> Excerto da fonte:
★ ★ ★

Acórdão nº 1773/16.4T8VIS.C1 de Court of Appeal of Coimbra (Portugal), 08 de Novembro de 2016
Magistrado Responsável | CARLOS MOREIRA |
Data da Resolução | 08 de Novembro de 2016 |
Emissor | Court of Appeal of Coimbra (Portugal) |
ACORDAM NO TRIBUNAL DA RELAÇÃO DE COIMBRA 1.
C (…), S.A.
instaurou processo especial de recuperação a si atinente.
Prosseguiu o processo os seus legais termos, tendo sido aprovado plano de recuperação, com o voto contra do credor N (…) SA.
Seguidamente o plano foi homologado por sentença.
-
Inconformados recorreram o Credor N (....) e o MºPº.
2.1.
Conclusões do N (....) : (…) 2.2.
Conclusões do MºPº: (…) 2.3.
Contra alegou a requerente.
(…) 4.
Sendo que, por via de regra: artºs 635º nº4 e 639º do CPC - de que o presente caso não constitui exceção - o teor das conclusões define o objeto do recurso, as questões essenciais decidendas são as seguintes: 4.1.
Do recurso do N (…): Não homologação do plano de recuperação por violação dos artºs 192º nº2, 194º nº2, 195º nº2 e 216º nº2 al. a) do CIRE 4.2.
Do recurso do MºPº: Não homologação do plano por violação das regras que impõem a indisponibilidade dos créditos fiscais - artºs 30ºnº 2 e 3 e 36º nº 3 da LGT, e artºs 85º nº 3, 196º e 199º do CPPT, e artº 125, da lei 55-A/2010, de 31/12. 5.

★ ★ ★

> Informação registada:
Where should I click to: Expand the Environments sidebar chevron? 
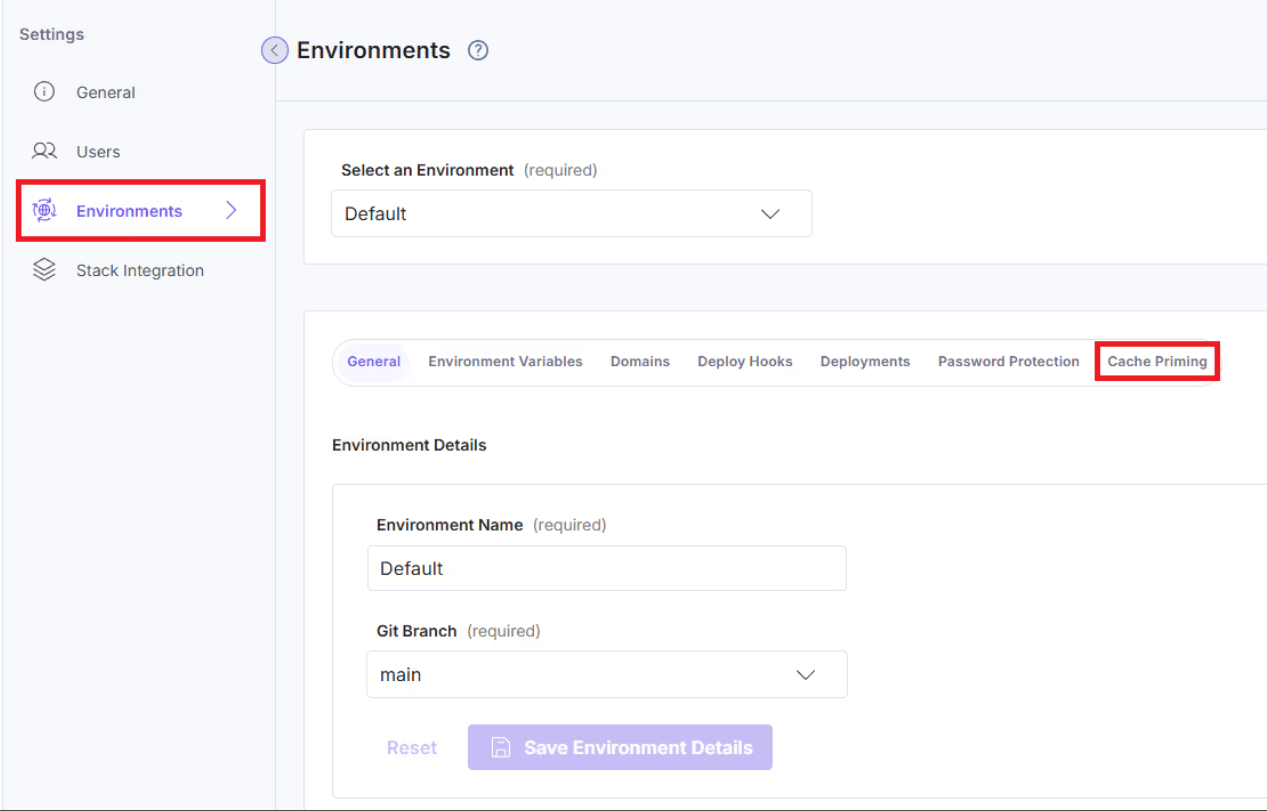coord(231,210)
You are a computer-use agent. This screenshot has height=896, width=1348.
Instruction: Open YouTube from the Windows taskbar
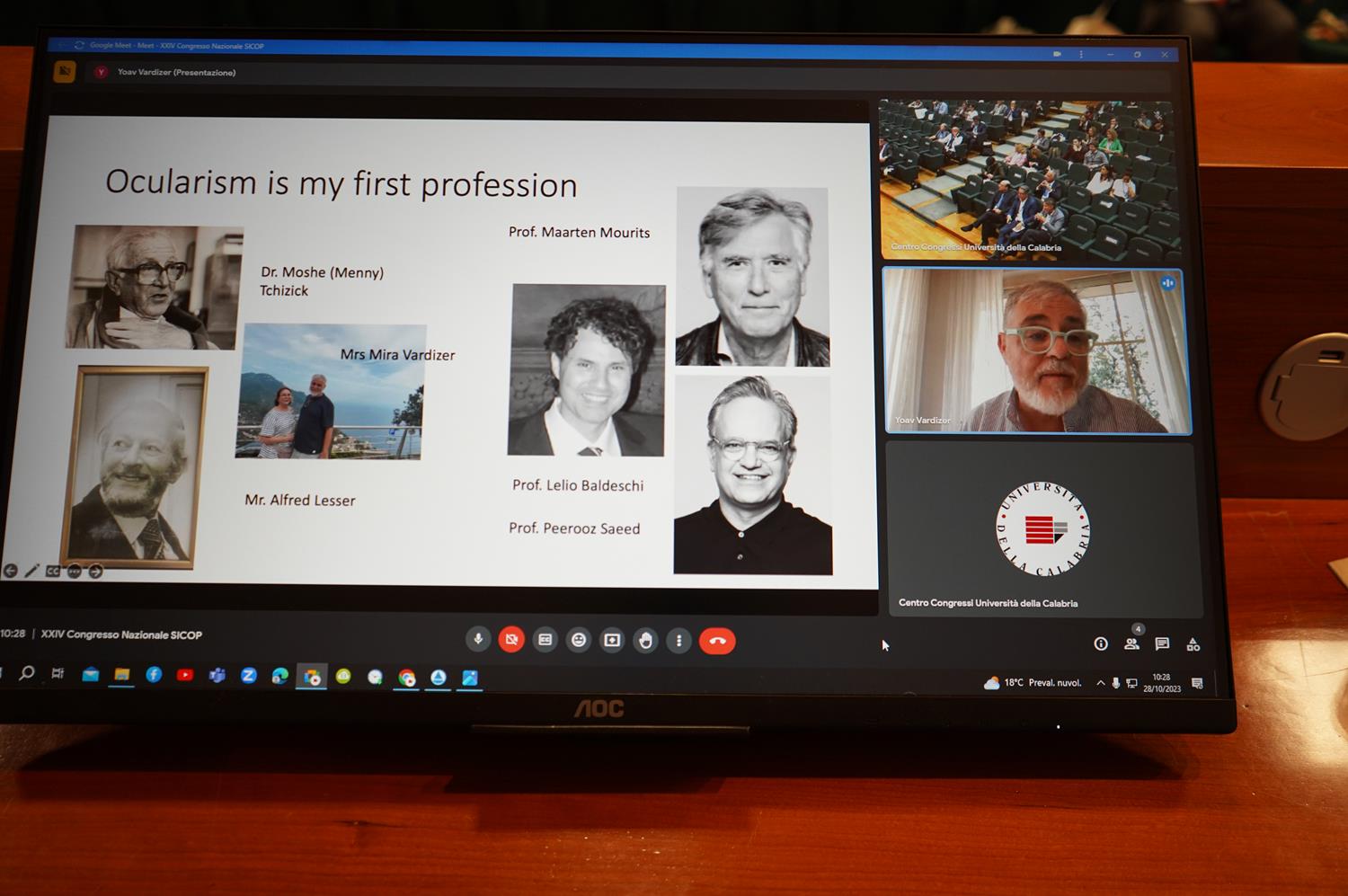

★ ★ ★

> Tarefas do exercício:
a – Transcreva do acórdão, sem qualquer alteração, o trecho que se inicia com as palavras que contêm "Conclusões do MºPº: (…)" e termina em "do CIRE 4.2.".
b – Redija a continuação do acórdão sobre a homologação do plano de recuperação, a partir da última frase apresentada.

> Lista de respostas:
a –
Conclusões do MºPº: (…) 2.3.
Contra alegou a requerente.
(…) 4.
Sendo que, por via de regra: artºs 635º nº4 e 639º do CPC - de que o presente caso não constitui exceção - o teor das conclusões define o objeto do recurso, as questões essenciais decidendas são as seguintes: 4.1.
Do recurso do N (…): Não homologação do plano de recuperação por violação dos artºs 192º nº2, 194º nº2, 195º nº2 e 216º nº2 al. a) do CIRE 4.2.

b –
Os factos essenciais que importa considerar são os seguintes: 1 – Pela devedora (…) foi apresentado acordo extrajudicial de recuperação no qual foi assumido um passivo global de 8.166.769,54 euros, posteriormente revisto para € 9.476.301,88.
2 - Ao recorrente N (…) foi reconhecido um crédito no valor de 1.027.386,68 €.
3 – As instalações da devedora e os equipamentos nelas existentes encontram-se escriturados no seu balanço pelo valor de 6.481.809,00 euros.
4 - Em 20 de Fevereiro de 2004, foi celebrado entre o credor e a devedora um contrato de penhor mercantil, para garantia de mutuo até ao montante de € 750.000,00, bem como todas as obrigações dele decorrentes designadamente juros e despesas.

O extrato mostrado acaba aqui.